The Cyprus Astronomy Organisation took to social media last night to report that a bright fireball meteor had been observed after 10 pm in the sky over Cyprus.
It also urged the public to report their own sightings and to complete if possible an attached report.
Sightings were reported from across the island
Fireballs are meteors that appear brighter than normal, the International Meteor Organisation explains on its website.
A great majority of the material orbiting in outer space are tiny sub-millimeter sized bits of stone, ice, or metal, or a combination of these materials. These are known as micrometeoroids or simply space dust. These tiny fragments cannot produce enough light to be seen when encountering the atmosphere and yet they contribute many tons of material to the Earth’s weight each year. As the size of these objects approach a millimeter, they begin to produce enough light to be seen upon entry to the upper atmosphere as ordinary meteors.
Due to the velocity at which they strike the Earth’s atmosphere, fragments larger than 1 millimeter have the capability to produce a bright flash as they streak through the heavens above. These bright meteors are what we call fireballs and they often strike fear and awe for those who witness them.
Fireballs actually occur every day all over the Earth. To the individual though, they are a rare spectacle that is witnessed very few times per lifetime. It must be remembered that fireballs also occur during the day or on a cloudy night. They also occur over the ocean or over uninhabited portions of land. Even if a fireball occurs over your location, you need to be outside facing the right direction or you will still miss it. Therefore the International Meteor Organisation takes keen interest in these sightings in the hope that its origin can be determined and that perhaps meteorites can be recovered, it added.
Only true fireballs have the ability to survive all the way down to the Earth’s surface. The easiest method to determine whether a meteor was a fireball or not, is to estimate its brightness. If the object you witnessed is brighter than any object in the sky except for the sun and the moon, then it is a fireball. Another important factor is the duration of a fireball. While larger than most all other meteors entering the atmosphere, they still are traveling at tremendous velocities. Like ordinary meteors, they will suffer disintegration and will slow down to the point where they no longer produce light. This usually takes only a few seconds. Rarely a very large fireball will last 5-10 seconds before it is extinguished. If your object lasts in excess of 10 seconds it is most likely a satellite or some sort of aircraft and not a fireball.

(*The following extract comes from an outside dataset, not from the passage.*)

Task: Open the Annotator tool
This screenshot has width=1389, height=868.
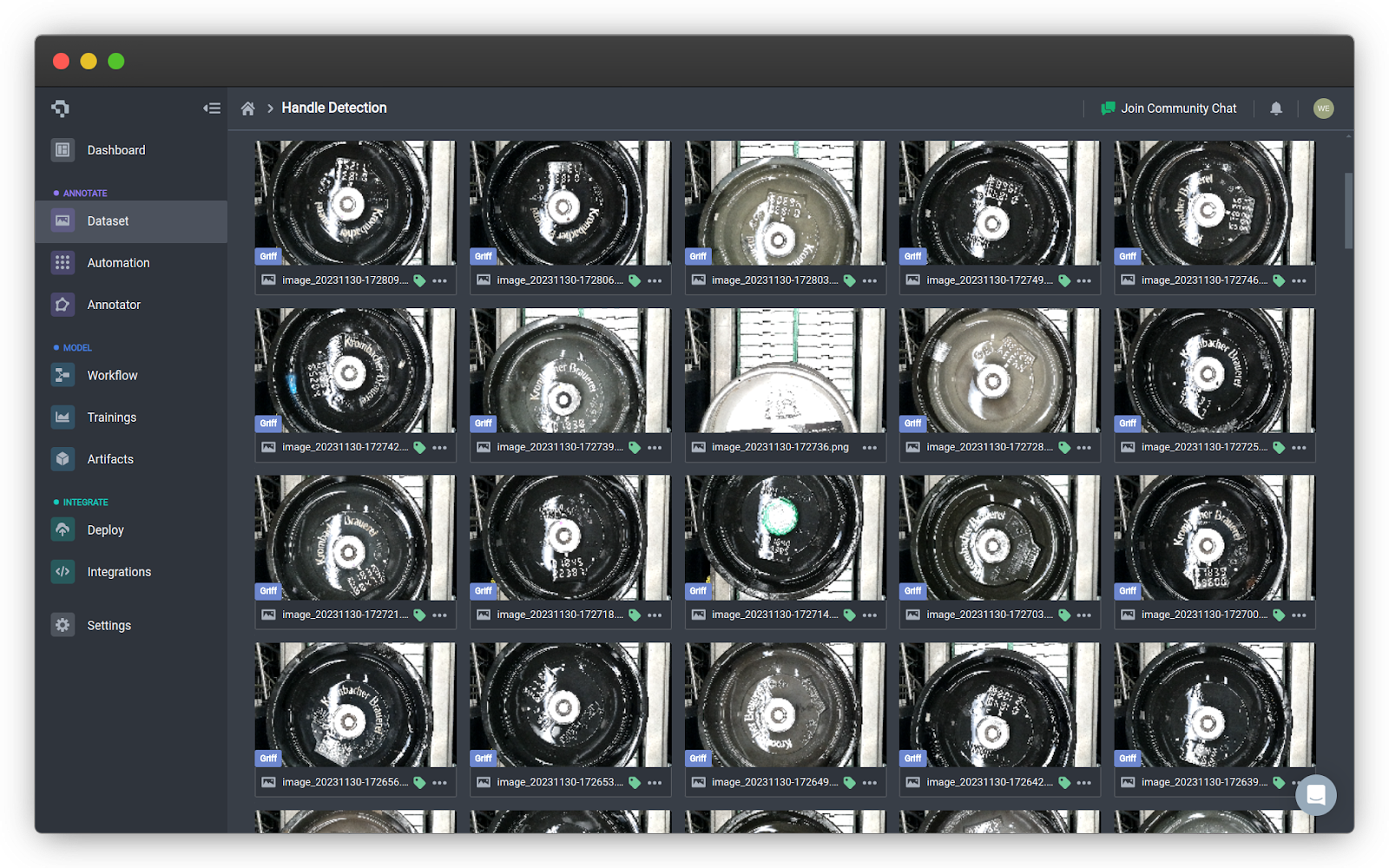Action: point(114,305)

The brightness is difficult to estimate but most fireballs are usually in the range of magnitude -5 to -10. Magnitude -5 is equivalent to the planet Venus at its brightest. At this magnitude a fireball can cast a very faint shadow under the darkest conditions. As fireballs increase in brightest (from -5 to -10) the shadows become pronounced and easier to see. At magnitude -9, the light from a fireball is equivalent to the light produced by a half-illuminated moon. At magnitude -13, the light from a fireball is equivalent to the light produced by a full moon. Fireballs brighter than the full moon are exceedingly rare.